La composition des droits patrimoniaux
Le droit patrimonial est le droit pour l’auteur d’exploiter son oeuvre et d’en tirer un profit pécuniaire. La loi a décidé de réserver au créateur la pleine maîtrise, tant sur la reproduction de l’œuvre que sur sa représentation. En effet, l’article L122-1 du CPI énonce : « le droit d’exploitation appartenant à l’auteur comprend le droit de représentation et le droit de reproduction. » L’exercice de ces prérogatives est indépendant les une des autres. L’auteur contrôle séparément la reproduction et la représentation de ses créations. Un troisième attribut est énoncé par le texte : le droit de suite qui prévoit la rémunération de l’auteur lors des transferts de propriété successifs du support de l’œuvre. Nous allons successivement envisager ces trois droits.
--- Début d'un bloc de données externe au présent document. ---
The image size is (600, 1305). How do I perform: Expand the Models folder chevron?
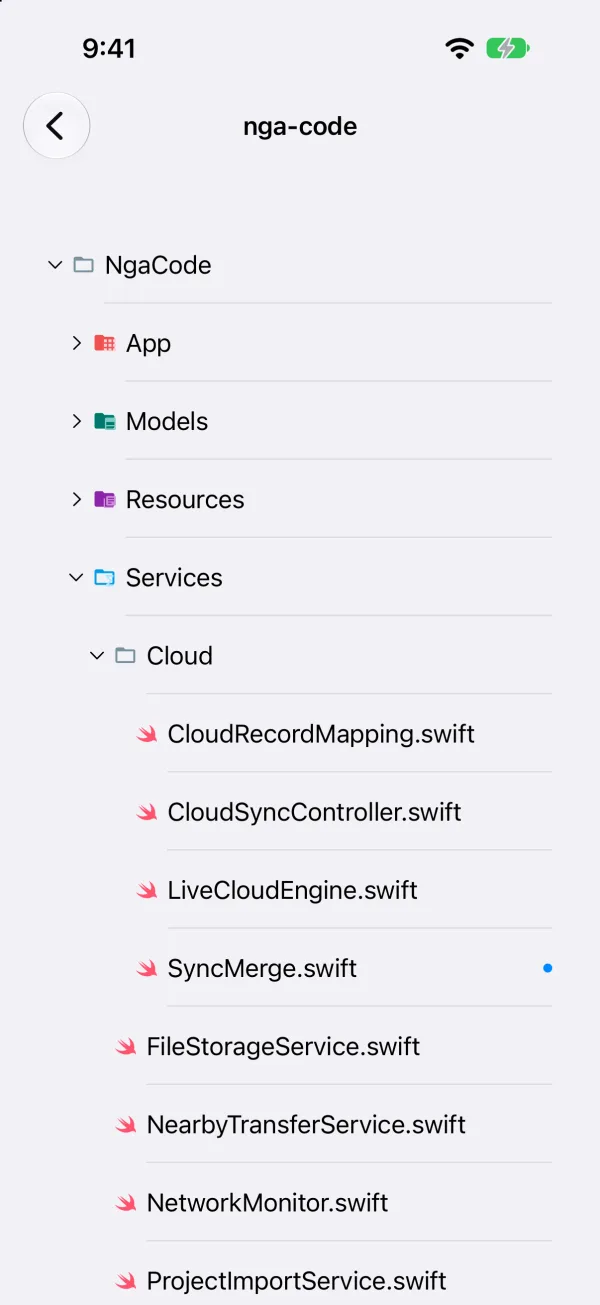tap(76, 421)
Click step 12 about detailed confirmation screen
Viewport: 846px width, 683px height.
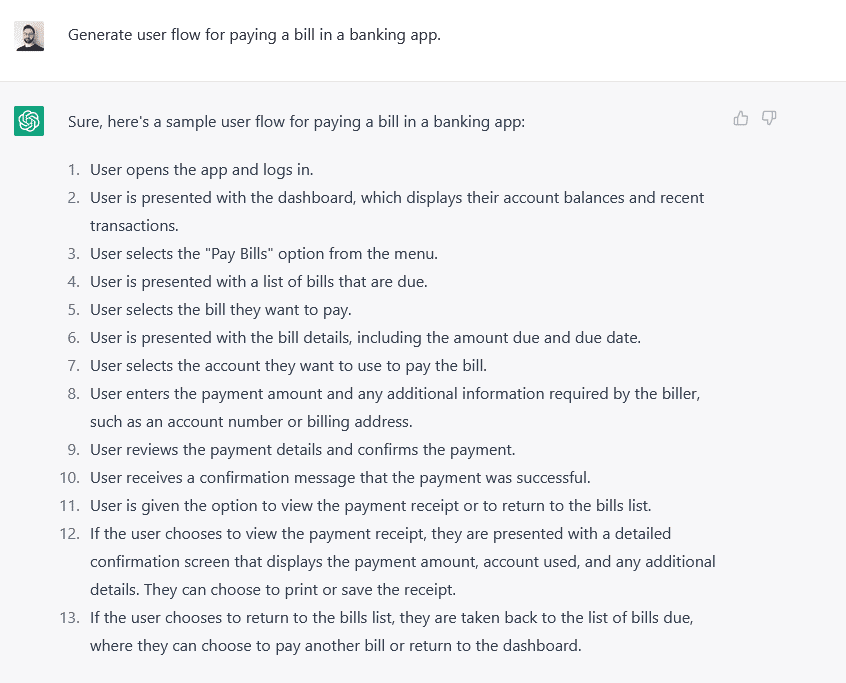[402, 562]
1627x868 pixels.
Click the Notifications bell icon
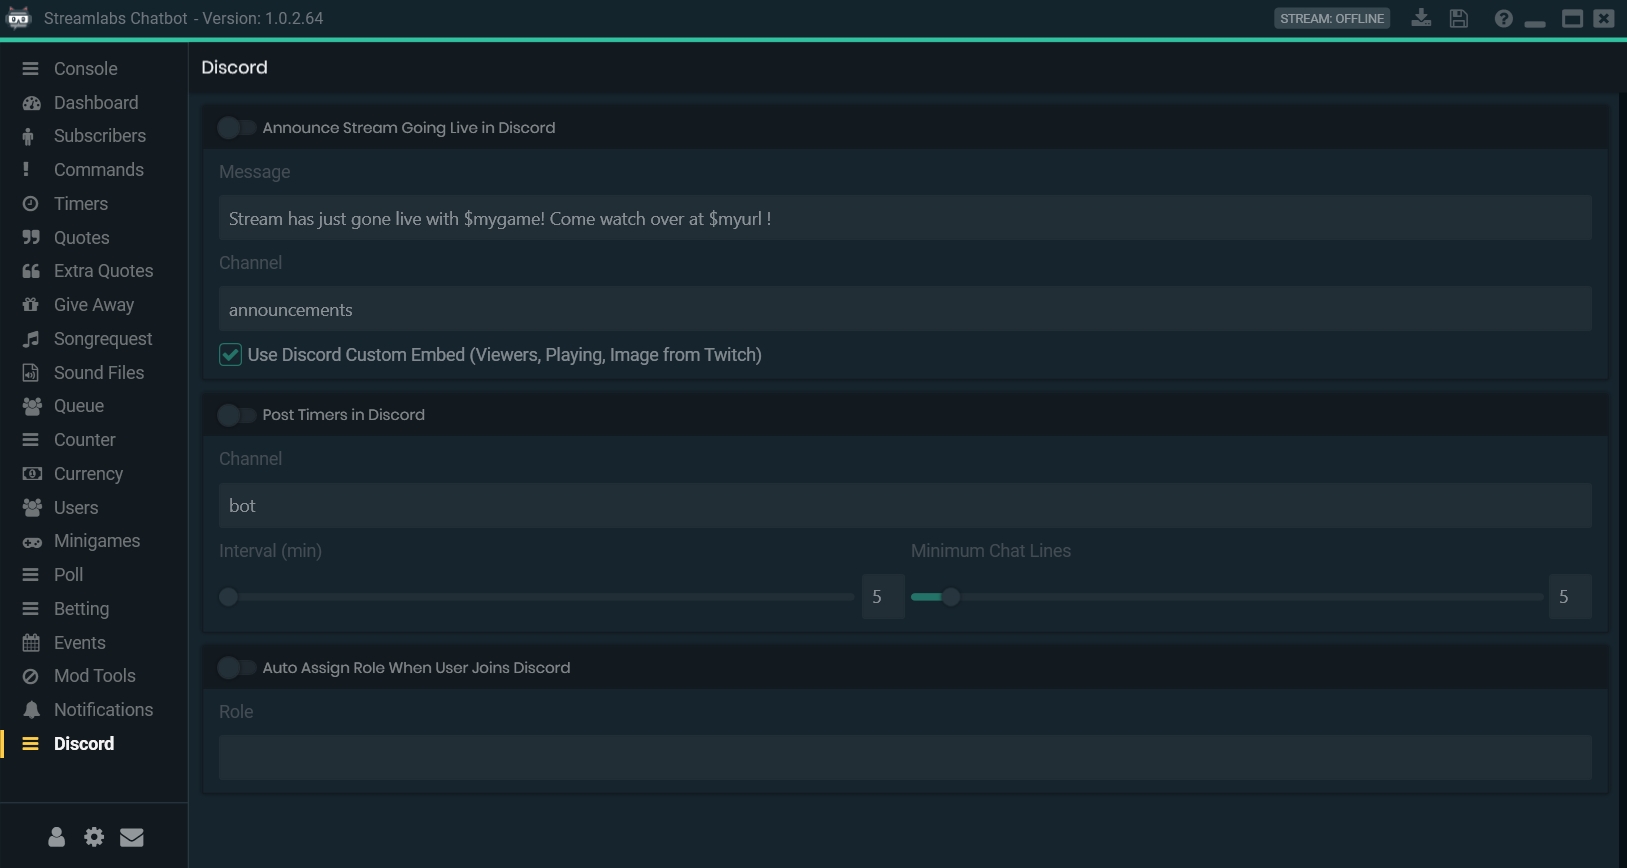[32, 710]
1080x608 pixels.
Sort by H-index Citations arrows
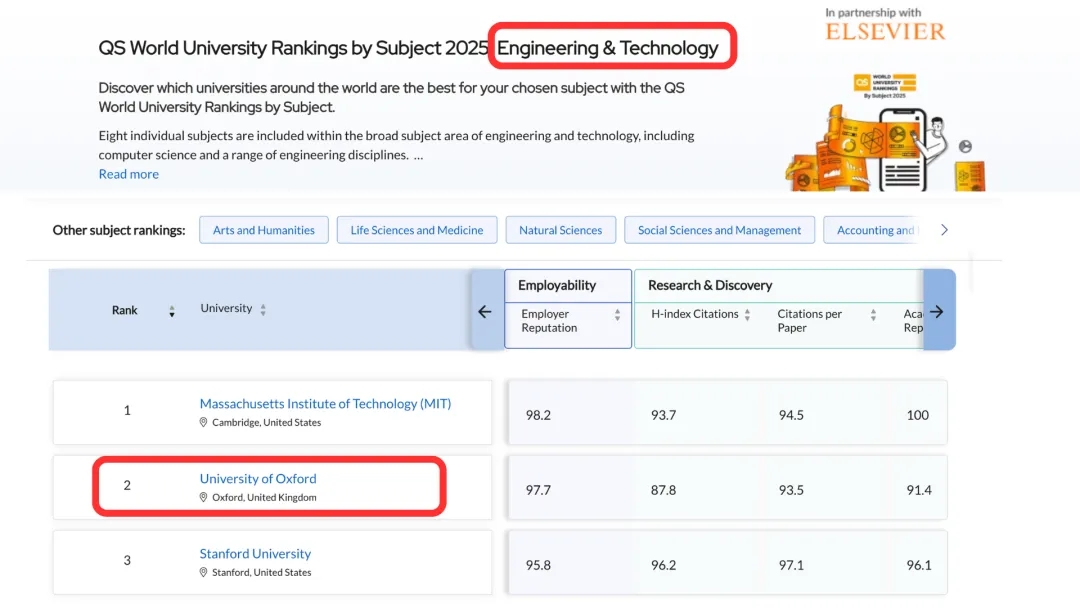tap(747, 314)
Trois droits d’exploitation fondamentaux :
– Le droit de représentation : autorisation contre rémunération de communiquer l’oeuvre au public par un procédé quelconque, chaque utilisation nouvelle de l’oeuvre est soumise à l’autorisation de l’auteur et ouvre droit à une redevance.
– Le droit de reproduction, pour la fixation matérielle par tout procédé qui permet de la communiquer au public de manière indirecte.
– Le droit de suite, qui vise, en cas de vente, le droit pour l’auteur de percevoir un pourcentage.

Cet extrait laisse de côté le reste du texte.